Geht es Ihnen auch so? In der Pandemie kommt einem das Zeitgefühl abhanden. Oder wissen Sie, wie Sie das zu Ende gehende Jahr zugebracht haben? Was war anders im Mai als im Oktober? Was haben Sie letzten Sonntag gemacht? Vergangenheit und Gegenwart verschwimmen im Nebel des Nichterlebens, man wird orientierungslos. Und manchem entgleitet mit der Zeit der Blick fürs Wesentliche.
Alain Berset ist genau das passiert.
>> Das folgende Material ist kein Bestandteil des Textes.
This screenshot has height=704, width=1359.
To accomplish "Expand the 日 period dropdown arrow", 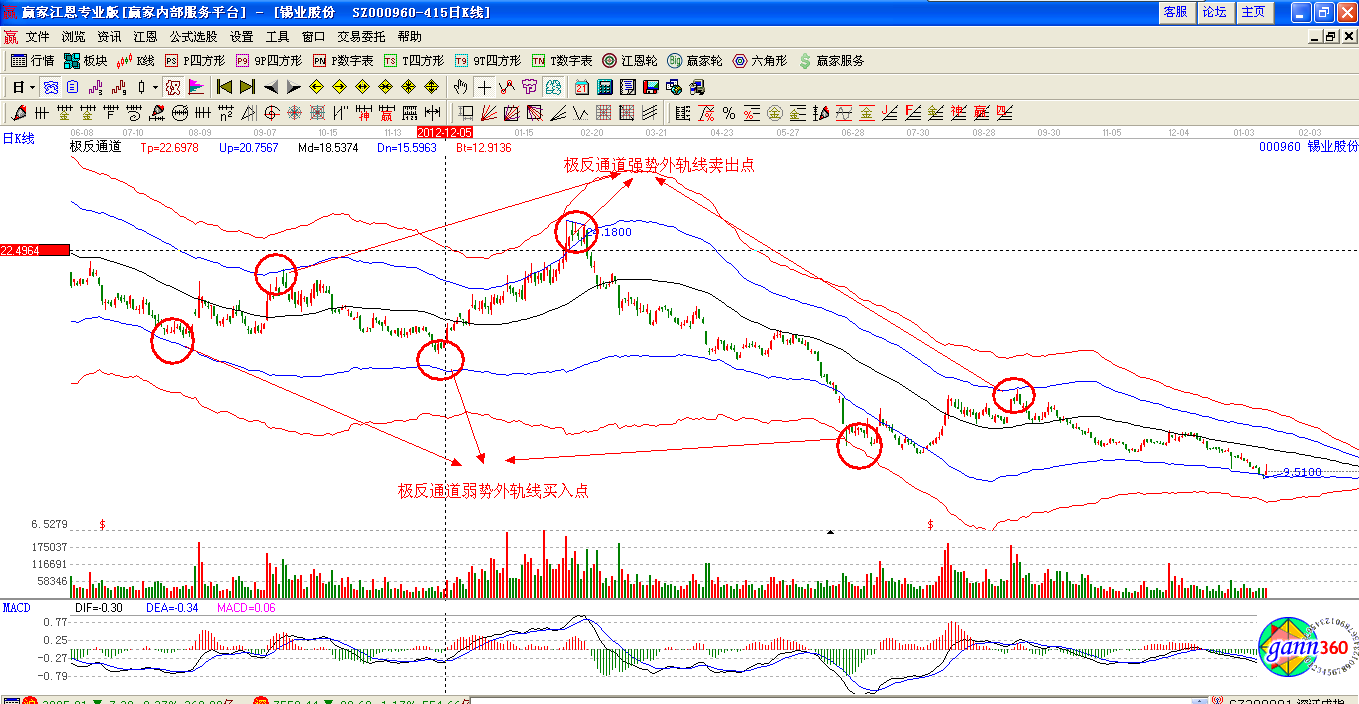I will 32,87.
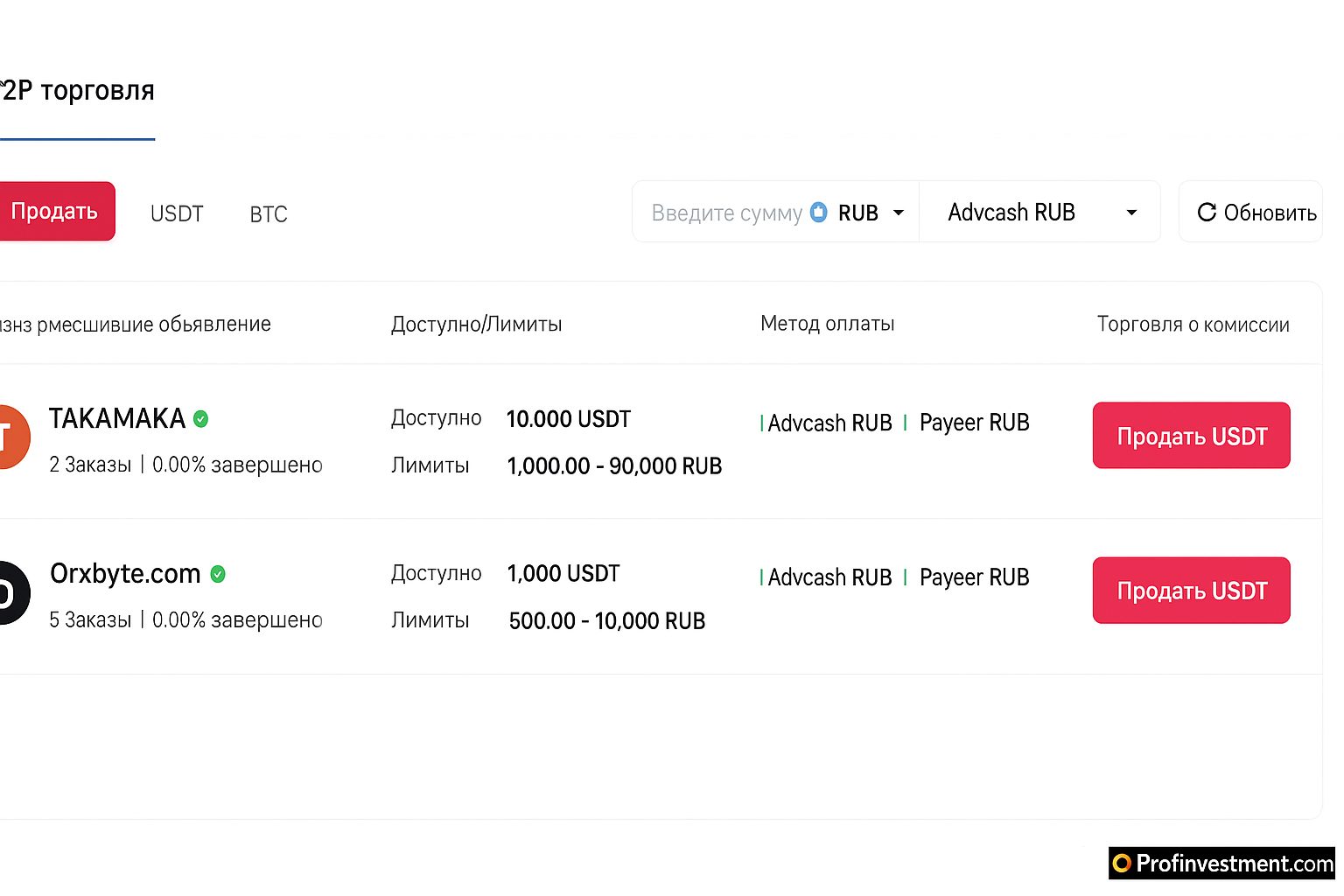Open the P2P торговля tab

tap(77, 91)
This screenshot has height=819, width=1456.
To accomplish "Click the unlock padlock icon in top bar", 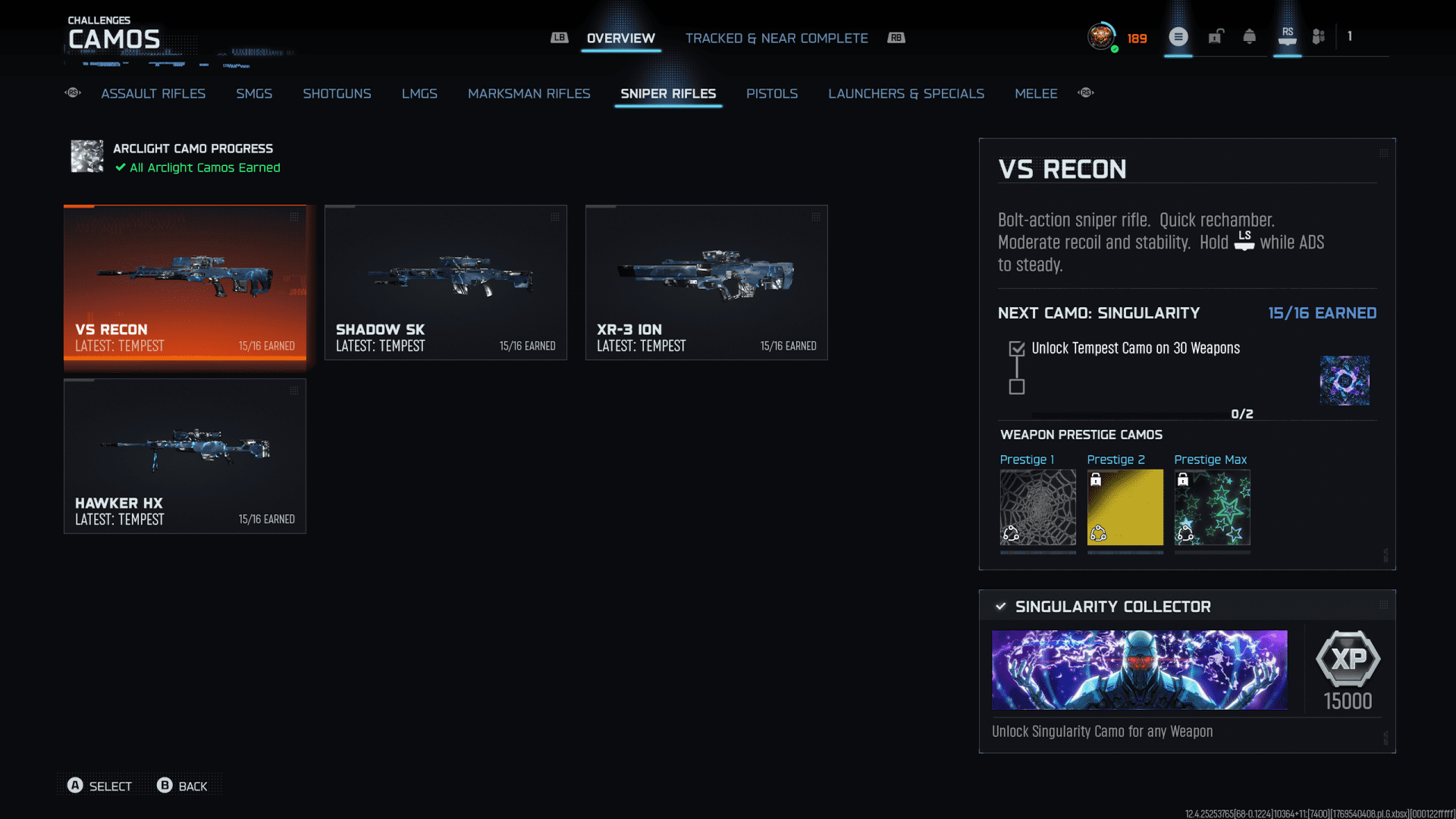I will (1216, 36).
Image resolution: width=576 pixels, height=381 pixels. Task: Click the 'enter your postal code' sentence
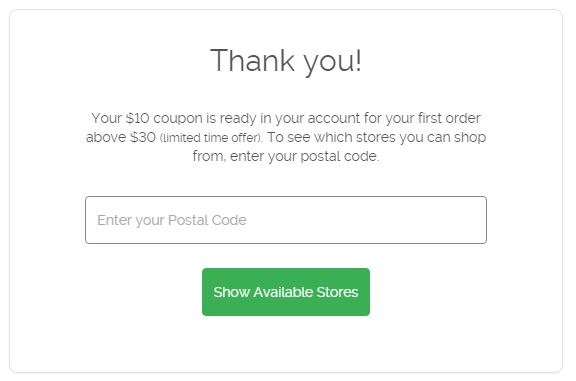coord(305,157)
Anfang Dezember verlor sich der Gesundheitsminister in Erwägungen darüber, ob die maximale Gästezahl auf den Skipisten 60 Prozent des höchsten Vorjahreswerts betragen soll oder doch lieber maximal 80 Prozent des Durchschnitts der letzten fünf Jahre.
Wie bitte?
Leider nur waren die Köpfe der anderen Bundesratsmitglieder nicht weniger vernebelt. Keiner kam auf die
Idee, Berset in seinen dadaistischen Rechenspielen zu stoppen. Niemand fragte nach einer umfassenden
Strategie oder war in der Lage, eine solche zu skizzieren.
Es war ja so viel einfacher, über die Auslastung von Skigebieten zu sinnieren. Es war so viel einfacher, über die Öffnungszeiten von Beizen zu feilschen, als der Tatsache ins Auge zu schauen, dass die Schweiz, gemessen an der Einwohnerzahl, zu den Ländern mit den meisten Covid-Toten gehört.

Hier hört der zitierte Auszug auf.